Whether you’re figuring out what to give someone for the first time or you’ve run out of thoughtful gift ideas for your dad, the well of inspiration does run dry from time to time. It’s at this moment that you kind of have to decide: will it be another set of cocktail glasses you know they don’t really need, or will you branch out and take a risk? Then again, do you even have any gift ideas that are inspiring enough to count as “breaking the mold”? That’s where Babbel as a gift makes a great alternative.
While trivial knickknack gifts feel like an empty gesture, giving the gift of language lands on a whole other level, and it’s not just for the super accomplished polyglot in your life. If you know someone who’s ever expressed interest in learning a language but never got around to it — or even if you know someone who’s merely fond of traveling — a Babbel subscription makes for a memorable and sensible gift. Here are a few reasons why.
Giving Babbel As A Gift Is Thoughtful Because…
Many People Value Experiences Over Things
You’ve probably heard by now that Millennials tend to prioritize experiences over things — as in “it’s better to spend your disposable income on travel than a mortgage in this uncertain economy.” Whether it’s increasingly choosing to rent and not buy or knowing that a memorable experience will make you happier than another product or possession, this generational shift is a complex response to a lot of factors. And it’s one that’s uniquely suited for the late capitalist era.
Truthfully, this is probably not unique to Millennials, even if they take most of the credit for the creation of the experience economy. Even science backs up the notion that we humans are happier when we spend money on experiences and personal development rather than material items. So give a gift of learning and adventure. The recipient will probably get a lot more out of it than a momentary sense of “Well, I guess I did technically need more socks.”
Language Learning Is Aspirational
For a lot people (especially in the United States), multilingualism is a “maybe, someday” version of themselves they’d like to bring to fruition. But unless they’re moving to a new country or are multilingual by virtue of having grown up that way, language learning isn’t something they’re generally under a lot of pressure to do. Hence, people aspire to learn languages, but a lot of them realistically put it off. Whether they procrastinate due to a lack of time or a lack of confidence is another matter entirely. But often, it’s a combination of both.
Gifting a language learning subscription is a nice way of saying, “Hey, I believe in the ‘maybe someday’ version of you, and I want to help you prioritize your dreams.”
Babbel Is Proven To Work
Sometimes, it really is the thought that counts, but if you’re going to give the gift of language, it’s important to vet your source.
Babbel is the best choice for actually preparing yourself to speak your new language out in the wild. It was created by a team of more than 150 language experts, and its efficacy as a learning tool has been independently verified by multiple studies that found, among other things, that you can cover the requirements for one college semester of Spanish in an average of 15 hours of study with the app. Plus, across multiple studies, at least 92 percent of participants were able to improve their language proficiency with Babbel, and almost all of them reported that they were satisfied with the app.

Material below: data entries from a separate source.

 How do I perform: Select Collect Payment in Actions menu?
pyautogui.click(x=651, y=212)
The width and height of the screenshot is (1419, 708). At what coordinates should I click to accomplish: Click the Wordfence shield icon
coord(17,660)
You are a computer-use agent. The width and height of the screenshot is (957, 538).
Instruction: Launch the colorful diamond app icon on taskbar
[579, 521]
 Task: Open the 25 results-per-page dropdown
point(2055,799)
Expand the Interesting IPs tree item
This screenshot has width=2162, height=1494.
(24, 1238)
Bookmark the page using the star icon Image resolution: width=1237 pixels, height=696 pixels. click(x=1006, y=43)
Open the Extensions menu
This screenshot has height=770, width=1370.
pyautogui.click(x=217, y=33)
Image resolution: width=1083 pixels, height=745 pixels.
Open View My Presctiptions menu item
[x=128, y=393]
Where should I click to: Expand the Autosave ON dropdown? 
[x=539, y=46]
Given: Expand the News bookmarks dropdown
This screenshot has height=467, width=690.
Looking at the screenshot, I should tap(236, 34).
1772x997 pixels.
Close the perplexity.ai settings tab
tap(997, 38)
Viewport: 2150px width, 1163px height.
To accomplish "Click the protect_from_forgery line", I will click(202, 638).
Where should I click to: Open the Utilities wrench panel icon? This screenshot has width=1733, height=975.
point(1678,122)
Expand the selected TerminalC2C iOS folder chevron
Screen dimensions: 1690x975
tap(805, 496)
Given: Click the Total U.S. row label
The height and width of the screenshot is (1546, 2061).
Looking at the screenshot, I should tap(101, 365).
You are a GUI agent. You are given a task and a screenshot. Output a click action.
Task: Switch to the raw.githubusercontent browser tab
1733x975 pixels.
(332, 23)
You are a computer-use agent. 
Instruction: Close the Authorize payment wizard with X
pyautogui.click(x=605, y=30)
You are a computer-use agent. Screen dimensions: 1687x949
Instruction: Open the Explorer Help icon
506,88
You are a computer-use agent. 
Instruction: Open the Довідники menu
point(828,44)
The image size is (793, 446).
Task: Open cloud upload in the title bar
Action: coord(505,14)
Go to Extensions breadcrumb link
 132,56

You’re Giving So Much More Than Language
This kind of goes hand-in-hand with “language learning as an experiential gift,” but there’s so much more you can gain from the study of another language than linguistic skills. You also gain the ability to make meaningful connections with people from other cultures (or perhaps even your own family members, if you hail from an immigrant background or have family across the world). You also profit from numerous unexpected perks, like cognitive benefits for your brain, a boost in self-esteem and an increased sense of compassion and intercultural competency. If the choice is between “a nice bottle of wine” and “the gift of actually becoming a better, more mentally fit person,” doesn’t the answer seem like a bit of a no-brainer?